Balancing Innovation and Technical Debt
- Nelson Vides
- 23rd May 2024
- 13 min of reading time
Let’s explore the delicate balance between innovation and technical debt.
We will look into actionable strategies for managing debt effectively while optimising our infrastructure for resilience and agility.
I was having this conversation with a close acquaintance not long ago. He’s setting up his new startup, filling a market gap he’s found, rushed before the gap closes in. It’s a common starting point for many entrepreneurs. You have an idea you need to implement, and until it is implemented and (hopefully) sold, there is no revenue, all while someone else can close the gap before you do. Time-to-market is key.

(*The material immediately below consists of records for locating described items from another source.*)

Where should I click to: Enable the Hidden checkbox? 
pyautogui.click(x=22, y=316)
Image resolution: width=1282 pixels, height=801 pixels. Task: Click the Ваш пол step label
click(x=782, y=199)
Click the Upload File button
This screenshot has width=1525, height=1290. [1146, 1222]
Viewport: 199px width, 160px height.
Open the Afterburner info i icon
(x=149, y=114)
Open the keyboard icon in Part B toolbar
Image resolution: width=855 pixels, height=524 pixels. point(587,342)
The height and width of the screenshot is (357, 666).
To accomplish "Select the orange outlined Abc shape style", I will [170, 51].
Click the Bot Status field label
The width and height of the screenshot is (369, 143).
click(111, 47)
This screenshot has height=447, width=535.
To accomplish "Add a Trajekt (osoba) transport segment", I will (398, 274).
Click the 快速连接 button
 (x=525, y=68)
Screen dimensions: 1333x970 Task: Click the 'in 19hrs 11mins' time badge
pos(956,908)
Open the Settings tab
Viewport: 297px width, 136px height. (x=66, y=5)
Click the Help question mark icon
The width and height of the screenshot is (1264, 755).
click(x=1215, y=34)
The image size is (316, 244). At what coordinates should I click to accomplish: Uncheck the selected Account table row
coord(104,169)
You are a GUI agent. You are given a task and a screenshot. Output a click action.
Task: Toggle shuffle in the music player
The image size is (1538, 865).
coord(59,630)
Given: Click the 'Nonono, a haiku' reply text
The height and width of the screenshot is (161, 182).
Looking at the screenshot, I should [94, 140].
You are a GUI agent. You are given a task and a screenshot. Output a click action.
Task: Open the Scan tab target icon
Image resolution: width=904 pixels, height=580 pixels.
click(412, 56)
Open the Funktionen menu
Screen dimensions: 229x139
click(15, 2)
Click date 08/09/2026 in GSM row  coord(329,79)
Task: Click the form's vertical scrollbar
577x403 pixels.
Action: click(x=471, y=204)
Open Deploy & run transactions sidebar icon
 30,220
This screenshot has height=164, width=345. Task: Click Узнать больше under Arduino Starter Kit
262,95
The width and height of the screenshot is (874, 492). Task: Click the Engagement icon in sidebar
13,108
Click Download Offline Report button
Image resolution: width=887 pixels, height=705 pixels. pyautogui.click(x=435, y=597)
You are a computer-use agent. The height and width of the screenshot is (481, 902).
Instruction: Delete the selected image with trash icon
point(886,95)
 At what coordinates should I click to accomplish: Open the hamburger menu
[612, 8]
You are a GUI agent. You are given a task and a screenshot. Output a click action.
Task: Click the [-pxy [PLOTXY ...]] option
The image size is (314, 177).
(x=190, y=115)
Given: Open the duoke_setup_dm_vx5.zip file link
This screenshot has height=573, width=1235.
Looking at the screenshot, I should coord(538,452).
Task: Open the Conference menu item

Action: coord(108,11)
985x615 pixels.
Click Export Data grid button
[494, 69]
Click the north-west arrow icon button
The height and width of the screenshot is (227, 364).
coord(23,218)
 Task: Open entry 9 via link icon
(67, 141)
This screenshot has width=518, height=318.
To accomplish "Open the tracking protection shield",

While there’s no revenue, you acquire debt. But while reasonably careful to keep it under control, you pay the Financial Debt off with a different kind of debt: Technical Debt. You choose to make a trade-off here, a trade-off that all too often is taken without awareness. This trade-off between debts requires careful thinking too, just as much as financial debt is an obvious risk, so is a technical one.
Let’s define these debts. Technical is the accumulated cost of shortcuts or deferred maintenance in software development and IT infrastructure. Financial is the borrowing of funds to finance business operations or investments. They share a common thread: the trade-off between short-term gains and long-term sustainability.
Just like financial debt can provide immediate capital for growth, it can also drag the business into financial inflexibility and burdensome interest rates. Technical debt expedites product development or reduces time-to-market, at the expense of increased maintenance, reduced scalability, and decreased agility. It is an often overlooked aspect of a technological investment, whose prompt care can have a huge impact on the lifespan of the business. As an enterprise must manage its financial leverage to maintain solvency and liquidity, it must also manage its technical debt to ensure the reliability, scalability, and maintainability of their systems and software.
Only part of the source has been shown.